--- BEGIN Article ---

LOS ANGELES -- Think Mars today is a hostile place? It was worse 600,000 years ago, according to new research that suggests the planet had a dustier, stormier atmosphere.

"It was an unpleasant place to hang out," said lead researcher Roger Phillips of the Southwest Research Institute. He said Mars' climate was probably a lot like the American Dust Bowl of the 1930s – but a lot worse.

The evidence comes from the discovery of a huge underground reservoir of dry ice, or frozen carbon dioxide, at its south pole – much more than scientists realized. They suspect some of that store of carbon dioxide was once in Mars' atmosphere, making it denser.

In the recent geologic past, when Mars' axis tilted, sunlight reached the southern polar cap, melting some of the frozen carbon dioxide. This release would have made the atmosphere thicker and caused more dust to loft into the air, creating severe storms. Other times, carbon dioxide cycled back into the ground as part of a seasonal cycle.

There is an upside to that stormier climate: The thicker atmosphere back then meant there were more regions on the planet where liquid water probably existed. Water is considered an essential ingredient for life.

Still, "it was not the balmy, tropical Mars" that existed even billions of years earlier, Phillips said.

Mars today is frigid, arid and constantly bombarded by lethal radiation. Its atmosphere, made up mostly of carbon dioxide, is many times thinner than the top of Mount Everest on Earth. In fact, the Martian atmosphere is less than 1 percent of Earth's.

--- END Article ---

• _Written problem 1_
Rewrite the records below, starting at the line containing "Confirm settings with the OK button" and ending at the last of the records, with "sidebar link" changed to "navigation link" and nothing else altered. Omit the pictures.

--- BEGIN Excerpted data ---

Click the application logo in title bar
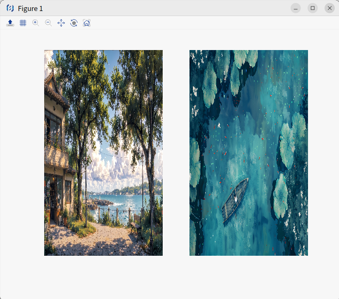point(10,8)
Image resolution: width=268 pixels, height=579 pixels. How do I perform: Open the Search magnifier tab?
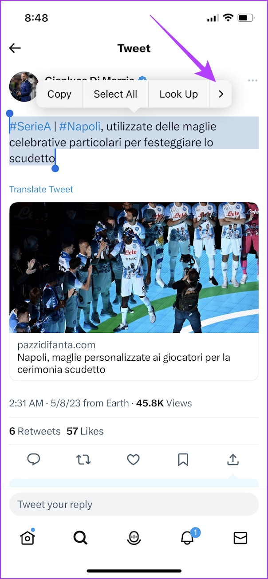click(80, 538)
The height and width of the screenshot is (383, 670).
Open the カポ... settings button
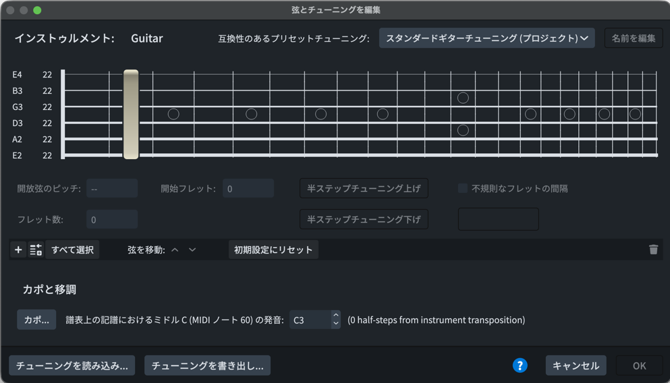click(x=36, y=320)
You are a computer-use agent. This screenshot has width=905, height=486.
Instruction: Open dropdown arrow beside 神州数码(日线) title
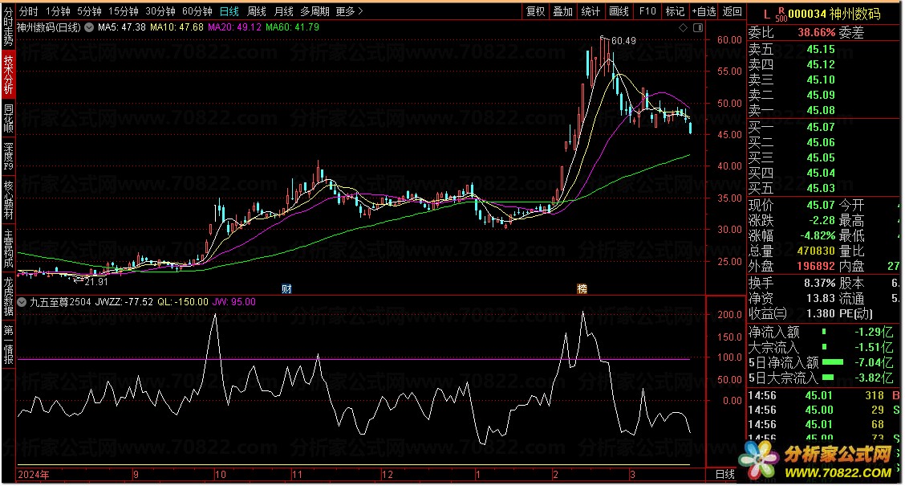[87, 27]
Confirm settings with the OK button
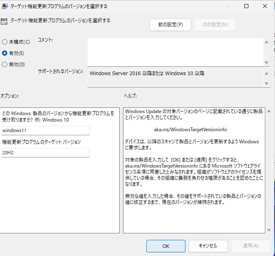 tap(166, 246)
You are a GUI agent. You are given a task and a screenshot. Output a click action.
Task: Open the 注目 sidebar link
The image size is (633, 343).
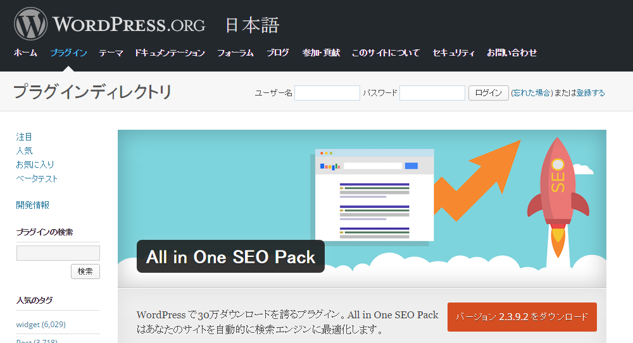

--- END Excerpted data ---

• _Written problem 2_
According to the article on Mars, what was discovered at the planet's south pole?

• _Exercise result 1_
Confirm settings with the OK button
 tap(166, 246)
You are a GUI agent. You are given a task and a screenshot. Output a click action.
Task: Open the 注目 navigation link
The image size is (633, 343).

• _Exercise result 2_
A huge underground reservoir of dry ice, or frozen carbon dioxide, much more than scientists had realized.